2020-09-22 The Benzo Trap


How do I feel about benzodiazepines? The title says it but doesn’t do justice for calling it out as the devils candy that it is. It’s evil.

It’s a quick fix. An over prescribed band-aid which might have valid clinical use in a limited capacity for something, but not sleep. I’ll skip most of the backstory cuz that’s old news. All you really need to know is that I was taking it (started taking it) for sleep issues. And kept taking more and more “as needed.” Which is a dangerous way to give direction with a drug that has physical addiction properties.

I weened off of it really slowly, because the side effects of not taking it were terrible. I’ve heard people say that the withdrawal experienced is different for everyone. For me, it was this fucked up feeling in my head and an inability to focus. Oh, and I also my teeth hurt. Which was so bizarre but now that I know that it’s connected, It’s a classic tell. Which is to say, that I’m still experiencing these things to some degree now and again. Seems to be exacerbated by stress.

Yesterday was rotten. Which is why I’m writing this today. It’s been 27 days since the last dose (which was a tiny sliver of the prescribed amount) and I’m still feeling the side effects. It’s such a trap.

I started taking it for sleep issues and then kept taking it just to feel normal. When your brain is tricked into thinking “just a little dose and you can feel better” .. that’s when you know you are caught in a trap.

I mean, I’ve never been addicted to any drug before so I had no idea. And I’m sure it’s small potatoes compared to the heavy hitters, but it doesn’t mean that what I’m experiencing isn’t that bad.

My internist tells me it takes up to 6 weeks for that shit to clear the systems of the body. So I’m over half way there but good-freaking-gravy!! Just evil.

I was originally thinking I’d be right as rain by September. Then the step down was so slow that I wasn’t able to cut it completely until the end of August. So the new done-done looks like it’s going to be October.

Like I said, yesterday I was stressed. I felt my classic teeth hurting by 8:30 am, before I even started working. Then I had to endure all day through trying to get things done. Then, as if to add insult to injury, I could not sleep.

I had a flair up of allergies and was very congested. I ended up taking a Doxylamine succinate which did the trick eventually. But wow.. I did seriously consider the Xanax. Incredible!

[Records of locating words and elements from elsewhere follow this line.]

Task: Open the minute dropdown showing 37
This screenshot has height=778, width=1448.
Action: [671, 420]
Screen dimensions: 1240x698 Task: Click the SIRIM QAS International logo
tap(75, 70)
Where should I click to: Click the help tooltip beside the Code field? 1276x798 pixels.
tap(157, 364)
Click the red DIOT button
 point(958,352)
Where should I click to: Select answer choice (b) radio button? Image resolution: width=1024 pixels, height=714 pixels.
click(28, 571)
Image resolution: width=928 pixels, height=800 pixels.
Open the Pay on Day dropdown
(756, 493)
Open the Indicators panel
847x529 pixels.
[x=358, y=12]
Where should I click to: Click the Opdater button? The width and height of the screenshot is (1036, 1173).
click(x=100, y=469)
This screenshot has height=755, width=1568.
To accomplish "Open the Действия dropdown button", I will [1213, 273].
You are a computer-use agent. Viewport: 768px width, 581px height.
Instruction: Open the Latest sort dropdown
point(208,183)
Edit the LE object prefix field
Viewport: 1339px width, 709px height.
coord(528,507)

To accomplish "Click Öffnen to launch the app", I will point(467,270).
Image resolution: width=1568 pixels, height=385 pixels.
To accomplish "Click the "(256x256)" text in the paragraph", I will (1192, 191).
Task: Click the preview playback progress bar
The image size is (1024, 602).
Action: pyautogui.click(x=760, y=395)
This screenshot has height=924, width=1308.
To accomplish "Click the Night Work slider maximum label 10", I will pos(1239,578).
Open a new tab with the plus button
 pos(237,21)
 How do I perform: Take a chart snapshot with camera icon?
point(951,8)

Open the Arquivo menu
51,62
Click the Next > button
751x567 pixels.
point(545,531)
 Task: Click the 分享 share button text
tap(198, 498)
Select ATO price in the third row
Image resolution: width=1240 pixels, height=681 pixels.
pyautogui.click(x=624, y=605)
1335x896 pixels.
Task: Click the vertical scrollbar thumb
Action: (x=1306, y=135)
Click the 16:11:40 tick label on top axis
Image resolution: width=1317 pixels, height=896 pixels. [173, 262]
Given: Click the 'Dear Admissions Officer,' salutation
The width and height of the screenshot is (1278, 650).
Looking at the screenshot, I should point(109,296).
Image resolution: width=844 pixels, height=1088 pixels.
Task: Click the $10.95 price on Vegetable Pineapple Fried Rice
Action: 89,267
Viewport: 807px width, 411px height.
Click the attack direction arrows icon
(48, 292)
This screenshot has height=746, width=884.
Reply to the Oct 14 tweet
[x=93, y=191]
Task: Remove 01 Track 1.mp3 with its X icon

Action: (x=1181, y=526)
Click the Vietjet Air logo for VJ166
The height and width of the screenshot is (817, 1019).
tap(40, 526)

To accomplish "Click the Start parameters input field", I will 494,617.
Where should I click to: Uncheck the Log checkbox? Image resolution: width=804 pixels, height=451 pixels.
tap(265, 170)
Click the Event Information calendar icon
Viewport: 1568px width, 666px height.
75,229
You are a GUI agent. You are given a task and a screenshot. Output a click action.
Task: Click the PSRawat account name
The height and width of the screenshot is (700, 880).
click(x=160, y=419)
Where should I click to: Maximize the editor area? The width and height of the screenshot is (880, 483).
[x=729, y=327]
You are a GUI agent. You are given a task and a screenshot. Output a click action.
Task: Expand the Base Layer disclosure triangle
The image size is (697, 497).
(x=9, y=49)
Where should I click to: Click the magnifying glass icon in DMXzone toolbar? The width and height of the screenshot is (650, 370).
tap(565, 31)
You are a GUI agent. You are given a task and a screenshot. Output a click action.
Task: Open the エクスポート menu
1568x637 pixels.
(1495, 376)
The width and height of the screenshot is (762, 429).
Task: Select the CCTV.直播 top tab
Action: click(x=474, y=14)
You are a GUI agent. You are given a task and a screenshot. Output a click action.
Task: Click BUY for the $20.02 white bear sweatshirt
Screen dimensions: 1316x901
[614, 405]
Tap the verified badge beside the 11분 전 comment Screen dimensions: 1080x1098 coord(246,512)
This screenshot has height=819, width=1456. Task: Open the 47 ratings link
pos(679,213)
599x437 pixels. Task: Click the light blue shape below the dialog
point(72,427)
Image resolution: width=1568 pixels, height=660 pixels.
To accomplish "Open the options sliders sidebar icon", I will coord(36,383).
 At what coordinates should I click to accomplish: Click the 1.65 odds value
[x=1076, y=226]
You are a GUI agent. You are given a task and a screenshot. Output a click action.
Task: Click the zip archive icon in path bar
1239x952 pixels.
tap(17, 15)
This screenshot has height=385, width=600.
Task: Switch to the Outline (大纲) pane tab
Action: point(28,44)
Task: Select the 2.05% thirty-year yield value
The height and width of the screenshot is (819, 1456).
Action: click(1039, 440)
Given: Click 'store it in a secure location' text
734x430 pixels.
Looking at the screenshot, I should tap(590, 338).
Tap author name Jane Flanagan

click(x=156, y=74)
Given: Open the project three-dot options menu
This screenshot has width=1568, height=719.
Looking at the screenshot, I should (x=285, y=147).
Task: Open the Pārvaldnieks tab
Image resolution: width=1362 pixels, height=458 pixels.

Today is a new day and I’m glad I did not cave. And so far so good on the symptoms. My teeth don’t hurt and my head feels ok. My hormones are still bonkers but that’s a whole different story. 😜

The countdown is still on.. 7 more work days (if I don’t end up working the weekend again). Hopefully there will be no lingering side effects of quitting THAT! And when it’s done, it’s truly done done!

That’s it for today’s benzo/sleep/mental health update. Time to get to work.